What to do -> Every entry needs to be given again exactly as it reads.

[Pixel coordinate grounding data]
-*-*-

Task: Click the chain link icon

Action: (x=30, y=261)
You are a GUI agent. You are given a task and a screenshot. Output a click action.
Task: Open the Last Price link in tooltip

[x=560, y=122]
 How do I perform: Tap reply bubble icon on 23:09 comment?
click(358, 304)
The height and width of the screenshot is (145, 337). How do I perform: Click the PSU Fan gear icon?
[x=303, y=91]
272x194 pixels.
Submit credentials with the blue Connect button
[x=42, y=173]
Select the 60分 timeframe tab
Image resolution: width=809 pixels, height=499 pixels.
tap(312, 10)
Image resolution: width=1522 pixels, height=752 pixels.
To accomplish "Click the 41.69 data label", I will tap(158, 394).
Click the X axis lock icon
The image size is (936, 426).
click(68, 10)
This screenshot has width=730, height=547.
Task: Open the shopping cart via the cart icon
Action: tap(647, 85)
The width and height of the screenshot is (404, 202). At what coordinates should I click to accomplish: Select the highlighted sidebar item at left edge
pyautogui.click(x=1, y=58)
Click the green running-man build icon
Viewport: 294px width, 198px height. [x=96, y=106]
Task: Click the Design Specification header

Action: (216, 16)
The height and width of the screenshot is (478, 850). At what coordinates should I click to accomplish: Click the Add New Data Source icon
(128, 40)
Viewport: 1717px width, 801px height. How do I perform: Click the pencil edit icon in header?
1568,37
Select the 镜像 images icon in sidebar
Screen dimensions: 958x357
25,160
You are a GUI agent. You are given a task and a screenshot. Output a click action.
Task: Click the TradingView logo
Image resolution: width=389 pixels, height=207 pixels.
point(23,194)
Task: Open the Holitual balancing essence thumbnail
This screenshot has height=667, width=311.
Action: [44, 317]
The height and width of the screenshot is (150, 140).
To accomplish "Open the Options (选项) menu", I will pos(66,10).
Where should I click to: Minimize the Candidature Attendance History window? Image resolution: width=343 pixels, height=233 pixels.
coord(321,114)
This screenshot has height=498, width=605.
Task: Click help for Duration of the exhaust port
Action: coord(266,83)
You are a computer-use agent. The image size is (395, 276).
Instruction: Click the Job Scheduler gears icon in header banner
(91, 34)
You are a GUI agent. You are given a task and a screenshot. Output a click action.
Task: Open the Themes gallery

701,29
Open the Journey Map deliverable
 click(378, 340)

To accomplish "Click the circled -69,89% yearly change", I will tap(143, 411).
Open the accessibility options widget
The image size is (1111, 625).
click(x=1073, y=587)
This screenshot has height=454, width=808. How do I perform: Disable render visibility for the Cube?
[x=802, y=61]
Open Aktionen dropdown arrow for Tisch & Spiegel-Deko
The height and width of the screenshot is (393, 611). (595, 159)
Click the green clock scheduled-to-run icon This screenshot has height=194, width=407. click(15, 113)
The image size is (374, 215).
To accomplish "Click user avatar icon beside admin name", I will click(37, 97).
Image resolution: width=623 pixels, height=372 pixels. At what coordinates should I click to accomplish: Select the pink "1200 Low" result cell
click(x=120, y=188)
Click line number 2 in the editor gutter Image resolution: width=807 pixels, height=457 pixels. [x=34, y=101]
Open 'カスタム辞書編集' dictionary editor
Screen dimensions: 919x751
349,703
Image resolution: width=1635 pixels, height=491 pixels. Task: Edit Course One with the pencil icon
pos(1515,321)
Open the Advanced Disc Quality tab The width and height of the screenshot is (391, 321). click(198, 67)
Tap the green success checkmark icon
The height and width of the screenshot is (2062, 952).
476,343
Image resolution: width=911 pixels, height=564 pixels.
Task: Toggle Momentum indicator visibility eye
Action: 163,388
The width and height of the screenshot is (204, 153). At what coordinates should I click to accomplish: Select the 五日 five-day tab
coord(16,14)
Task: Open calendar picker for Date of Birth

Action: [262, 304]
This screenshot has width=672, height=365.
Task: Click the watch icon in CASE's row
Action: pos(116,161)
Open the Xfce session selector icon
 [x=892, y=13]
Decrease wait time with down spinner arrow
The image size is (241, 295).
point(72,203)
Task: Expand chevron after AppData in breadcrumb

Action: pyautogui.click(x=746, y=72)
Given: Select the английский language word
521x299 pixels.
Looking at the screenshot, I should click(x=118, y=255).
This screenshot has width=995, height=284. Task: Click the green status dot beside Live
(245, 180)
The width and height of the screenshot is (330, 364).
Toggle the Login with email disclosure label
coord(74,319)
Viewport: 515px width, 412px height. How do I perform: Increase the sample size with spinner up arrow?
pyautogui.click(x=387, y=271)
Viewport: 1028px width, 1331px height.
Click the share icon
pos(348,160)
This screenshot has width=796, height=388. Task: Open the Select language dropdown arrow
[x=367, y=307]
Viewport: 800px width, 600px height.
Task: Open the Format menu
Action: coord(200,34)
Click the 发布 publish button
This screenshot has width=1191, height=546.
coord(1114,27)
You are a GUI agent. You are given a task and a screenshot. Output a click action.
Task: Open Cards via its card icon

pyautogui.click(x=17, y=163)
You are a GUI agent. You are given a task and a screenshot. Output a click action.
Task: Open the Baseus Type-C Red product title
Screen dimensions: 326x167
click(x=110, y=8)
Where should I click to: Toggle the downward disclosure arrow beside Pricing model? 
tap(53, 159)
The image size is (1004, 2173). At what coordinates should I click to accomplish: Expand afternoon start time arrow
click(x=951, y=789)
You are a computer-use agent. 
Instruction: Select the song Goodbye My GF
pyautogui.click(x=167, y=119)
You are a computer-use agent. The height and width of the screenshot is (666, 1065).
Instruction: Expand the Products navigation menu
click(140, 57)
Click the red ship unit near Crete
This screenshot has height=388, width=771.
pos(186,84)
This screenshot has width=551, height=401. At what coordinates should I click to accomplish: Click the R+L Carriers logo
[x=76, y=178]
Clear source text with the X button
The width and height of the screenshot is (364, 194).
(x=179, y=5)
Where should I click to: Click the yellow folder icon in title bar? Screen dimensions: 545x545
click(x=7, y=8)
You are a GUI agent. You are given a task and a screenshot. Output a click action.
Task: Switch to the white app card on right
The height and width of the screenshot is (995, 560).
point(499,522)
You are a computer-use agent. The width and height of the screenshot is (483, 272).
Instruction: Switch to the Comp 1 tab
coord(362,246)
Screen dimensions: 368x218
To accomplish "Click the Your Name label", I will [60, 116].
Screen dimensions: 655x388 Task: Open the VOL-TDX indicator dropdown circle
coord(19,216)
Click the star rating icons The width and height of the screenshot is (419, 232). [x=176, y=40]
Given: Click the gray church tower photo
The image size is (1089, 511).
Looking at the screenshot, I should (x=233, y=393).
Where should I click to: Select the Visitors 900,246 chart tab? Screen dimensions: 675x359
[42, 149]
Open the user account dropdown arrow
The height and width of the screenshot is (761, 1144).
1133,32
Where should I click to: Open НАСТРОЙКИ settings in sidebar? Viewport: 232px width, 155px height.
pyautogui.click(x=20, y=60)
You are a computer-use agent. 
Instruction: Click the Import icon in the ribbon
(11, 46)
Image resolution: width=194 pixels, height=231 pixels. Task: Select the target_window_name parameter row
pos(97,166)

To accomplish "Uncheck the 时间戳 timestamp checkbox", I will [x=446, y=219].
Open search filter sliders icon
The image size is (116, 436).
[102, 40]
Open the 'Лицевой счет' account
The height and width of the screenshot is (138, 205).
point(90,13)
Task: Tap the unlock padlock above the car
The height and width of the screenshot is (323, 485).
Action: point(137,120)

-*-*-

Worked solution ->
Task: Click the chain link icon

Action: (x=30, y=261)
You are a GUI agent. You are given a task and a screenshot. Output a click action.
Task: Open the Last Price link in tooltip

[x=560, y=122]
 How do I perform: Tap reply bubble icon on 23:09 comment?
click(358, 304)
The height and width of the screenshot is (145, 337). How do I perform: Click the PSU Fan gear icon?
[x=303, y=91]
272x194 pixels.
Submit credentials with the blue Connect button
[x=42, y=173]
Select the 60分 timeframe tab
Image resolution: width=809 pixels, height=499 pixels.
tap(312, 10)
Image resolution: width=1522 pixels, height=752 pixels.
To accomplish "Click the 41.69 data label", I will tap(158, 394).
Click the X axis lock icon
The image size is (936, 426).
click(68, 10)
This screenshot has width=730, height=547.
Task: Open the shopping cart via the cart icon
Action: tap(647, 85)
The width and height of the screenshot is (404, 202). At what coordinates should I click to accomplish: Select the highlighted sidebar item at left edge
pyautogui.click(x=1, y=58)
Click the green running-man build icon
Viewport: 294px width, 198px height. [x=96, y=106]
Task: Click the Design Specification header

Action: (216, 16)
The height and width of the screenshot is (478, 850). At what coordinates should I click to accomplish: Click the Add New Data Source icon
(128, 40)
Viewport: 1717px width, 801px height. How do I perform: Click the pencil edit icon in header?
1568,37
Select the 镜像 images icon in sidebar
Screen dimensions: 958x357
25,160
You are a GUI agent. You are given a task and a screenshot. Output a click action.
Task: Click the TradingView logo
Image resolution: width=389 pixels, height=207 pixels.
point(23,194)
Task: Open the Holitual balancing essence thumbnail
This screenshot has height=667, width=311.
Action: [44, 317]
The height and width of the screenshot is (150, 140).
To accomplish "Open the Options (选项) menu", I will pos(66,10).
Where should I click to: Minimize the Candidature Attendance History window? Image resolution: width=343 pixels, height=233 pixels.
coord(321,114)
This screenshot has height=498, width=605.
Task: Click help for Duration of the exhaust port
Action: coord(266,83)
You are a computer-use agent. The image size is (395, 276).
Instruction: Click the Job Scheduler gears icon in header banner
(91, 34)
You are a GUI agent. You are given a task and a screenshot. Output a click action.
Task: Open the Themes gallery

701,29
Open the Journey Map deliverable
 click(378, 340)

To accomplish "Click the circled -69,89% yearly change", I will tap(143, 411).
Open the accessibility options widget
The image size is (1111, 625).
click(x=1073, y=587)
This screenshot has height=454, width=808. How do I perform: Disable render visibility for the Cube?
[x=802, y=61]
Open Aktionen dropdown arrow for Tisch & Spiegel-Deko
The height and width of the screenshot is (393, 611). (595, 159)
Click the green clock scheduled-to-run icon This screenshot has height=194, width=407. click(15, 113)
The image size is (374, 215).
To accomplish "Click user avatar icon beside admin name", I will click(37, 97).
Image resolution: width=623 pixels, height=372 pixels. At what coordinates should I click to accomplish: Select the pink "1200 Low" result cell
click(x=120, y=188)
Click line number 2 in the editor gutter Image resolution: width=807 pixels, height=457 pixels. [x=34, y=101]
Open 'カスタム辞書編集' dictionary editor
Screen dimensions: 919x751
349,703
Image resolution: width=1635 pixels, height=491 pixels. Task: Edit Course One with the pencil icon
pos(1515,321)
Open the Advanced Disc Quality tab The width and height of the screenshot is (391, 321). click(198, 67)
Tap the green success checkmark icon
The height and width of the screenshot is (2062, 952).
476,343
Image resolution: width=911 pixels, height=564 pixels.
Task: Toggle Momentum indicator visibility eye
Action: 163,388
The width and height of the screenshot is (204, 153). At what coordinates should I click to accomplish: Select the 五日 five-day tab
coord(16,14)
Task: Open calendar picker for Date of Birth

Action: [262, 304]
This screenshot has width=672, height=365.
Task: Click the watch icon in CASE's row
Action: pos(116,161)
Open the Xfce session selector icon
 [x=892, y=13]
Decrease wait time with down spinner arrow
The image size is (241, 295).
point(72,203)
Task: Expand chevron after AppData in breadcrumb

Action: pyautogui.click(x=746, y=72)
Given: Select the английский language word
521x299 pixels.
Looking at the screenshot, I should click(x=118, y=255).
This screenshot has width=995, height=284. Task: Click the green status dot beside Live
(245, 180)
The width and height of the screenshot is (330, 364).
Toggle the Login with email disclosure label
coord(74,319)
Viewport: 515px width, 412px height. How do I perform: Increase the sample size with spinner up arrow?
pyautogui.click(x=387, y=271)
Viewport: 1028px width, 1331px height.
Click the share icon
pos(348,160)
This screenshot has width=796, height=388. Task: Open the Select language dropdown arrow
[x=367, y=307]
Viewport: 800px width, 600px height.
Task: Open the Format menu
Action: coord(200,34)
Click the 发布 publish button
This screenshot has width=1191, height=546.
coord(1114,27)
You are a GUI agent. You are given a task and a screenshot. Output a click action.
Task: Open Cards via its card icon

pyautogui.click(x=17, y=163)
You are a GUI agent. You are given a task and a screenshot. Output a click action.
Task: Open the Baseus Type-C Red product title
Screen dimensions: 326x167
click(x=110, y=8)
Where should I click to: Toggle the downward disclosure arrow beside Pricing model? 
tap(53, 159)
The image size is (1004, 2173). At what coordinates should I click to accomplish: Expand afternoon start time arrow
click(x=951, y=789)
You are a computer-use agent. 
Instruction: Select the song Goodbye My GF
pyautogui.click(x=167, y=119)
You are a computer-use agent. The height and width of the screenshot is (666, 1065).
Instruction: Expand the Products navigation menu
click(140, 57)
Click the red ship unit near Crete
This screenshot has height=388, width=771.
pos(186,84)
This screenshot has width=551, height=401. At what coordinates should I click to accomplish: Click the R+L Carriers logo
[x=76, y=178]
Clear source text with the X button
The width and height of the screenshot is (364, 194).
(x=179, y=5)
Where should I click to: Click the yellow folder icon in title bar? Screen dimensions: 545x545
click(x=7, y=8)
You are a GUI agent. You are given a task and a screenshot. Output a click action.
Task: Switch to the white app card on right
The height and width of the screenshot is (995, 560).
point(499,522)
You are a computer-use agent. The width and height of the screenshot is (483, 272).
Instruction: Switch to the Comp 1 tab
coord(362,246)
Screen dimensions: 368x218
To accomplish "Click the Your Name label", I will [60, 116].
Screen dimensions: 655x388 Task: Open the VOL-TDX indicator dropdown circle
coord(19,216)
Click the star rating icons The width and height of the screenshot is (419, 232). [x=176, y=40]
Given: Click the gray church tower photo
The image size is (1089, 511).
Looking at the screenshot, I should (x=233, y=393).
Where should I click to: Select the Visitors 900,246 chart tab? Screen dimensions: 675x359
[42, 149]
Open the user account dropdown arrow
The height and width of the screenshot is (761, 1144).
1133,32
Where should I click to: Open НАСТРОЙКИ settings in sidebar? Viewport: 232px width, 155px height.
pyautogui.click(x=20, y=60)
You are a computer-use agent. 
Instruction: Click the Import icon in the ribbon
(11, 46)
Image resolution: width=194 pixels, height=231 pixels. Task: Select the target_window_name parameter row
pos(97,166)

To accomplish "Uncheck the 时间戳 timestamp checkbox", I will [x=446, y=219].
Open search filter sliders icon
The image size is (116, 436).
[102, 40]
Open the 'Лицевой счет' account
The height and width of the screenshot is (138, 205).
point(90,13)
Task: Tap the unlock padlock above the car
The height and width of the screenshot is (323, 485).
Action: point(137,120)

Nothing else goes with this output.